Contains python scripts for adversarially learning an iteratively unrolled reconstruction together with a data-driven regularizer for inverse problems.

Primary LanguagePythonMIT LicenseMIT

unrolling_meets_data_driven_regularization

Contains python scripts for adversarially learning an iteratively unrolled reconstruction together with a data-driven regularizer for inverse problems (X-ray CT, in particular). For more details, see our paper: https://arxiv.org/abs/2106.03538.

  • To run the codes, you need a Ubuntu 18.04/20.04 system with miniconda installed on it.
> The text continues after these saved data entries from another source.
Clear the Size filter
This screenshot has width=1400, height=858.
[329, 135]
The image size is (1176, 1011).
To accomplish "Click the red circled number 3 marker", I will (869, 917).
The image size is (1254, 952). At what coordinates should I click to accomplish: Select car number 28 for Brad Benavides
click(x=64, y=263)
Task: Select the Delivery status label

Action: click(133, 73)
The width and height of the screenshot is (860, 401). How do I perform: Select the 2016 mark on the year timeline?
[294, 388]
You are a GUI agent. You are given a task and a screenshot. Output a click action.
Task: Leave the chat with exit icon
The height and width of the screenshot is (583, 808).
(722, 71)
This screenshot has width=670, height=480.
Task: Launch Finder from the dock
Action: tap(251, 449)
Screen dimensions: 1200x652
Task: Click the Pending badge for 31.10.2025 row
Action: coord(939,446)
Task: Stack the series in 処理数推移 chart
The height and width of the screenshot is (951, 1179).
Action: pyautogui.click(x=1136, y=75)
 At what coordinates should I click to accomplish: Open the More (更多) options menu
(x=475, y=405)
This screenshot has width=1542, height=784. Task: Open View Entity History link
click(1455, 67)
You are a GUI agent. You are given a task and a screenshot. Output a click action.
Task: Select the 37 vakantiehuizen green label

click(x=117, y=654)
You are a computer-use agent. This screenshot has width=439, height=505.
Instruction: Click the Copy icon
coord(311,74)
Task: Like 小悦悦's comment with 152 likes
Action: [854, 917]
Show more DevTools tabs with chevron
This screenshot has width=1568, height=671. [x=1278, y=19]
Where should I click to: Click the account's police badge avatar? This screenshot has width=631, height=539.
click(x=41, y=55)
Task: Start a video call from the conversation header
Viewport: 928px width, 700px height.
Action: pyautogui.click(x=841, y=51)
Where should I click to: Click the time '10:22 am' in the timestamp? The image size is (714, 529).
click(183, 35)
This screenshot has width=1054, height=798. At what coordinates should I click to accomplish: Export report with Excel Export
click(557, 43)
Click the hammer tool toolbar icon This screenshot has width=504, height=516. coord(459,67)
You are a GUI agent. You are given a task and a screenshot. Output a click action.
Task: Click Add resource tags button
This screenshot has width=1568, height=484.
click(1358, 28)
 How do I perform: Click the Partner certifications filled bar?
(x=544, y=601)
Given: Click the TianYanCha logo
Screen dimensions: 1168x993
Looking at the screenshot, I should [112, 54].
The training and evaluation scripts were executed on an NVIDIA Quadro RTX 6000 GPU with 24 GB of memory.
  • If you use the scripts in your work, consider citing our paper:
@misc{mukherjee2021endtoend,
      title={End-to-end reconstruction meets data-driven regularization for inverse problems}, 
      author={Subhadip Mukherjee and Marcello Carioni and Ozan Öktem and Carola-Bibiane Schönlieb},
      year={2021},
      eprint={2106.03538},
      archivePrefix={arXiv},
      primaryClass={cs.CV}
}

Instructions to run the codes:

  • The phantoms used in our CT experiments are available (as .npy files) here: https://drive.google.com/drive/folders/1SHN-yti3MgLmmW_l0agZRzMVtp0kx6dD?usp=sharing. Download the .zip file containing the phantoms, unzip, and put inside the cloned directory where the scripts are kept.
  • Download the folder containing some pre-trained models and unzip it: https://drive.google.com/drive/folders/176uhC1WB-ooImD9cWJMqW_KRubW_kw06?usp=sharing.
  • Create a conda environment with the required dependencies by conda env create -f env_uar.yml, and then activate it by conda activate env_tomo.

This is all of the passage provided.